» **Given exercise**: Copy the rows in the part that opens with the line containing "Where should I click to: Select" and closes with the line containing "(x=353, y=274)", both lines included, and nothing else. Leave the requests unchanged, but scale every coordinate in the answers by 0.75 and round each result to a whole number, with halves rounded up.

## BEGIN The input

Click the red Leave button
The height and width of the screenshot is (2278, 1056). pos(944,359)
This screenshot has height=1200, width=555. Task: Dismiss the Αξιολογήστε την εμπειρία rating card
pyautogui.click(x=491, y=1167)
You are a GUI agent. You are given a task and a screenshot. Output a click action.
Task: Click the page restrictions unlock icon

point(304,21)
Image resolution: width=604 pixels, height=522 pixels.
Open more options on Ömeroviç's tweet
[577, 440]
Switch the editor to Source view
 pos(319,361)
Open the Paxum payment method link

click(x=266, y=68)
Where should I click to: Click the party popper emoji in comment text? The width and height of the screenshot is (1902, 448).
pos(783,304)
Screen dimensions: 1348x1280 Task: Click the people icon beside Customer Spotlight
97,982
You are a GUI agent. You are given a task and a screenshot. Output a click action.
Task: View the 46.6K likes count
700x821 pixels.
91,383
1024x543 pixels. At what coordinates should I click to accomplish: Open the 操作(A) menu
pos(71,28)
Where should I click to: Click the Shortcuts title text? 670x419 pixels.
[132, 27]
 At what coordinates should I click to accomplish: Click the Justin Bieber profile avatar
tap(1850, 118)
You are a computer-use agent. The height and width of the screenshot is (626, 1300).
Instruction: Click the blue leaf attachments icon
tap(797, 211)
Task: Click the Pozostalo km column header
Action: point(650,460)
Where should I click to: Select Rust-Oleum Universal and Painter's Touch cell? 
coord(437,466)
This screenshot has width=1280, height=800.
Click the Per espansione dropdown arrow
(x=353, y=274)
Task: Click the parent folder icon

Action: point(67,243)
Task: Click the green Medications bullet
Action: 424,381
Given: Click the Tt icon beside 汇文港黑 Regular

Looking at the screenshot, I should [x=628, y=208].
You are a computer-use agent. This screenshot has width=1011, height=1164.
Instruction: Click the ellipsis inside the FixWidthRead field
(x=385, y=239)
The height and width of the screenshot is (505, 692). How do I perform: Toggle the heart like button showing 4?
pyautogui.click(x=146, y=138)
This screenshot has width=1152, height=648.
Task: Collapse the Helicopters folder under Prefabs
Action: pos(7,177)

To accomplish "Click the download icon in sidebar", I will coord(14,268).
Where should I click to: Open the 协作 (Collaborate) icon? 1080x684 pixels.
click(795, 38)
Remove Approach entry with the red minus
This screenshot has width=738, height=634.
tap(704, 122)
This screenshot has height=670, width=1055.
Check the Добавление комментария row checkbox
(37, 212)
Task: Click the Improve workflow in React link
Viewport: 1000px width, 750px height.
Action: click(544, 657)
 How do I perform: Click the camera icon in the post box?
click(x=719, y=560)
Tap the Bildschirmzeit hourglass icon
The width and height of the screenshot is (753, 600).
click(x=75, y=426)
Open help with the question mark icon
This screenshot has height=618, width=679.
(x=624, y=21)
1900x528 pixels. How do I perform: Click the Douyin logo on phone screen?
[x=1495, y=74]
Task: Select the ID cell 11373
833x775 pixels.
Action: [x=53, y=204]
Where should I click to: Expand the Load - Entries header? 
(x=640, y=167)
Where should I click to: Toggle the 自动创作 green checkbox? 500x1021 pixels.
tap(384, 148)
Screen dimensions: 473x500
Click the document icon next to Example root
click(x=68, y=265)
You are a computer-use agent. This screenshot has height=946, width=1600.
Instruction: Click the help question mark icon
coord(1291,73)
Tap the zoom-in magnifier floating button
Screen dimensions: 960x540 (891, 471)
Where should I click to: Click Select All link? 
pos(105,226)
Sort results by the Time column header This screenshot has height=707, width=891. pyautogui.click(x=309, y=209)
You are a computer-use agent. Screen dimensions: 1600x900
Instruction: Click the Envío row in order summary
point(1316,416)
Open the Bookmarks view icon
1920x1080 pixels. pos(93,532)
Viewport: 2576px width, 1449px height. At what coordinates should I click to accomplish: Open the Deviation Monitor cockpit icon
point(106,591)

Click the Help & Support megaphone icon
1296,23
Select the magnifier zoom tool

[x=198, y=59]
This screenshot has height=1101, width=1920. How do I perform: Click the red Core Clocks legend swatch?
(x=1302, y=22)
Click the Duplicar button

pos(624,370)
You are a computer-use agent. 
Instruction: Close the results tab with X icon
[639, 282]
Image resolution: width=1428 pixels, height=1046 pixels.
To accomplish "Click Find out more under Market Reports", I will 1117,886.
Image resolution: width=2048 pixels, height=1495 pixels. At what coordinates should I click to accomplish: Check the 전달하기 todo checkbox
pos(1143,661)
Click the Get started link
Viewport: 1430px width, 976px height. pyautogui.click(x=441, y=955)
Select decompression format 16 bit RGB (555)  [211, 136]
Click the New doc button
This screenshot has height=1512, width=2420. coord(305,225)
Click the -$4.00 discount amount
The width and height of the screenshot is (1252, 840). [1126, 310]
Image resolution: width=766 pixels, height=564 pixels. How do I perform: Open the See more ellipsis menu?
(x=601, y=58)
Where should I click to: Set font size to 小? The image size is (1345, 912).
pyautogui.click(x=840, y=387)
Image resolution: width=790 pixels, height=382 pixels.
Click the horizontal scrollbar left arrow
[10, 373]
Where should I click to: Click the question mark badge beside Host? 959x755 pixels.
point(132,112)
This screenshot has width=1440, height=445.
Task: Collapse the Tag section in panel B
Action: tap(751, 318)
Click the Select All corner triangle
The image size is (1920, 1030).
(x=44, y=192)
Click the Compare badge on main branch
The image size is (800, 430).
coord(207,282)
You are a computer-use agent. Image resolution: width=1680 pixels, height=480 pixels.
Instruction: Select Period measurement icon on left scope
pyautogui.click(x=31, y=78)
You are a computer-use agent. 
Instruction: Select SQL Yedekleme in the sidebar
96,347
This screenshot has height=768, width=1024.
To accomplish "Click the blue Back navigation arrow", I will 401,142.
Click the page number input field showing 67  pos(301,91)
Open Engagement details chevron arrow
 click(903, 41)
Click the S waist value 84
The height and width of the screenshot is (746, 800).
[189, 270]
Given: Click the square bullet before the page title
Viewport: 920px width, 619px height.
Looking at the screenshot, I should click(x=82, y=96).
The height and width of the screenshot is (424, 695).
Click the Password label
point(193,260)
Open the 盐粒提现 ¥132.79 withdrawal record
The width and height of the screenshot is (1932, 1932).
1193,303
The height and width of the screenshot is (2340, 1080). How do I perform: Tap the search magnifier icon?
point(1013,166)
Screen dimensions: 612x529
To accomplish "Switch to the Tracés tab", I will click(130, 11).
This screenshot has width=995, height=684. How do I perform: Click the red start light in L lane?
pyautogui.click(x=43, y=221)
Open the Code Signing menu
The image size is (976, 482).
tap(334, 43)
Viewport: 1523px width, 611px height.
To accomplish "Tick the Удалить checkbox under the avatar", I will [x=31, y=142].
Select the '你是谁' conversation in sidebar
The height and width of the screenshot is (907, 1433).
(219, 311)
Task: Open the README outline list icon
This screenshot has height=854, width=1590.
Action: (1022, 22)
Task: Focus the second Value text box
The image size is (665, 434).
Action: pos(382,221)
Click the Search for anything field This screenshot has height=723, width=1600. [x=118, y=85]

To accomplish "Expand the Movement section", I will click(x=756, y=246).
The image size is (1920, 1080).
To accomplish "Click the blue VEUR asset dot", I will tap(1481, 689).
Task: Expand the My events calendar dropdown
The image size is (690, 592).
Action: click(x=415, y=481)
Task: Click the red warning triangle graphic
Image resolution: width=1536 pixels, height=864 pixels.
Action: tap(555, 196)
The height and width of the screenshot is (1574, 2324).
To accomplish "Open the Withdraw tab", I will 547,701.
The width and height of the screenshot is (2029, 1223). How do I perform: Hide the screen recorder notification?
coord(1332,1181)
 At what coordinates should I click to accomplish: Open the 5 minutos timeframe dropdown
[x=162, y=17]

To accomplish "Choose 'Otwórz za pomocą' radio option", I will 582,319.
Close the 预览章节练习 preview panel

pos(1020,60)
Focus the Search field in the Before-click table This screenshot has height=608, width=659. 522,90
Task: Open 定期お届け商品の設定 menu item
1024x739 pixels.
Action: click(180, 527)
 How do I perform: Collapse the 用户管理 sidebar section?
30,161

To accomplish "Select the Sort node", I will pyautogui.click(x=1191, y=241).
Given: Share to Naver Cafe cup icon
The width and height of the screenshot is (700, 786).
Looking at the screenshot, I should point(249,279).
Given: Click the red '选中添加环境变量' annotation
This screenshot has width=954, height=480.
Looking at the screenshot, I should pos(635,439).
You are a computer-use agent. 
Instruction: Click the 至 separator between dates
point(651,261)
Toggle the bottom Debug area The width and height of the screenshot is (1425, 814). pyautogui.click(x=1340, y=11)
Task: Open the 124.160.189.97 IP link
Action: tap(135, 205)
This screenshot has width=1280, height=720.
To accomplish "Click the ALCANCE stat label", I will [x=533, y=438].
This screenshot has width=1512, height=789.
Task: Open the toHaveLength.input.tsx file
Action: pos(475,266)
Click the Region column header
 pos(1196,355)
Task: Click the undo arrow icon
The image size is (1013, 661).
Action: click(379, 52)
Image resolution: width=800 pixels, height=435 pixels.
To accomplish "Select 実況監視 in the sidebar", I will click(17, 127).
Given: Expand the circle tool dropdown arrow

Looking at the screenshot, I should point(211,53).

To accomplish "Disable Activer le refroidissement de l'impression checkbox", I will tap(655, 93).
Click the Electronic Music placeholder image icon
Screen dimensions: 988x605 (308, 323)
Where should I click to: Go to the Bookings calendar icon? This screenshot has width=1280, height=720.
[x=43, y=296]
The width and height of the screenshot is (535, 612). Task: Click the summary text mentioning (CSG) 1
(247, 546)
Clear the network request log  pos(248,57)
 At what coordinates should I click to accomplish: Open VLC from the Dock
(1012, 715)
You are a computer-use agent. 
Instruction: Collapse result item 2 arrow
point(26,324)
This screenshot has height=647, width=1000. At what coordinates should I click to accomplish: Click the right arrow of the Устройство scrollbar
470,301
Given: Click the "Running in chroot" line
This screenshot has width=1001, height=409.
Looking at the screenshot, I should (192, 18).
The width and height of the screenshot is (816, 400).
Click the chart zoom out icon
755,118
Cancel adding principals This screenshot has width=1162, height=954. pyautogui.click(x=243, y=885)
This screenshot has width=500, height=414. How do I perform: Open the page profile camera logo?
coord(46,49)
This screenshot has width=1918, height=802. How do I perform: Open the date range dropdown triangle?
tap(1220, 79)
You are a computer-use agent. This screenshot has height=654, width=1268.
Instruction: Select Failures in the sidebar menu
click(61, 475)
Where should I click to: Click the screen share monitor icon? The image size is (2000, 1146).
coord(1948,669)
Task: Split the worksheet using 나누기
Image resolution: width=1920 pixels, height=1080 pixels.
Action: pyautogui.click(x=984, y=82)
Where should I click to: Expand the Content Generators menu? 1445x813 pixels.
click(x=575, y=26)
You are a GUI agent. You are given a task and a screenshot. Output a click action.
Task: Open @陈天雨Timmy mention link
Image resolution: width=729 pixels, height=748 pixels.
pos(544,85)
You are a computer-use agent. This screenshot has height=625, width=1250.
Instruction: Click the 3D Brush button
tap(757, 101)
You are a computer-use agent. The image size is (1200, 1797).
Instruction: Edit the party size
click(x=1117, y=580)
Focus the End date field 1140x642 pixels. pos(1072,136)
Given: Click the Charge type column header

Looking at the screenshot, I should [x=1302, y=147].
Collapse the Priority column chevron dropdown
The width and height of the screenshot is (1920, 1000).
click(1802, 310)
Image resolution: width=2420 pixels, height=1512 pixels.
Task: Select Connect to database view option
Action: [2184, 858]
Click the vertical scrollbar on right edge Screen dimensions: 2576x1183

## END The input

» **Problem solution**:
Where should I click to: Select Rust-Oleum Universal and Painter's Touch cell? 
coord(328,350)
This screenshot has width=1280, height=800.
Click the Per espansione dropdown arrow
(x=265, y=206)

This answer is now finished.